When we’re able to provide products holistically, the burden on the patient and the health care provider to put the puzzle pieces together is reduced. In this model, providers can be more proactive in identifying potential complications before they arise and bring patients in sooner to make changes to their treatment pathway. HME providers can help payers and physicians understand adherence patterns by reviewing utilization data and insights.
The Role of Technology
Technology is at the core of how well we can execute any value-based model, especially with a patient who has multiple conditions to manage. Technology can help drive those holistic efficiencies and simplify the health care process from prescriber to payer to HME shop and, finally, to the patient. For example, utilization data coupled with devices enabled with Bluetooth create a connected care experience between patients and providers, enabling management of complex needs. These technologies allow health care providers to better understand what’s occurring in between appointments.

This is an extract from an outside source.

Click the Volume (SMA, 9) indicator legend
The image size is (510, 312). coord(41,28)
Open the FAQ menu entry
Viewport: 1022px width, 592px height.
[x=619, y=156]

As we continue to work toward streamlining the complexities of the HME and/or durable medical equipment process, we’ve seen incredible success in our efforts to simplify prescriber experience with e-prescribing platforms. E-prescribing drives efficiency and peace of mind for providers by providing visibility that prescriptions and supporting documentation were successfully transmitted and received—meaning, they know their patients are on their way to receiving their critical supplies.
While it seems like a simple use of technology, HME providers can leverage different communication methods, such as texting, to increase engagement with patients, if they haven’t already. Products can only achieve the benefit they’re meant to achieve if they’re being used. One of the values of HME providers is that we provide a high-touch, high-engagement model that has been proven to improve patient therapy adherence. We know that the first few months on any new therapy is critical to a patient’s long-term success, and the experience a patient has with their HME dealer from the start absolutely sets the tone. High-touch, high-engagement models not only help identify if patients are feeling comfortable with their supplies, getting their supplies on time and more. They also help health care providers understand if they should check in with their patient to discuss education, support and resources that might be needed to improve adherence.
Putting the Patient at the Center of Care
The patient is at the heart of everything we do—this is what unites us all in health care. Value-based care models create a chance for us to work together like never before to improve outcomes. HME providers are part of every stage of the patient's care—from insurance plans to health care providers and the carriers who are bringing medical supplies right to patients’ homes. They can use these relationships and their extensive ability to provide patient education, adherence support, care management and remote monitoring.
Value-based care models strengthen our ability to deliver on these promises of care, and I'm looking forward to what the future will bring as we start to fit the pieces of this health care puzzle together. Many of us in this space are already dedicated to increasing access to medical supplies under insurance and to improving adherence, especially with patients in underserved areas who may not have direct access to support— and this model has the potential to accelerate this work. While we may not fully know what the future will entail for this model of care, there’s certainly a compelling case for the across-the-board benefits of finding a way to make value-based care a standard for the industry.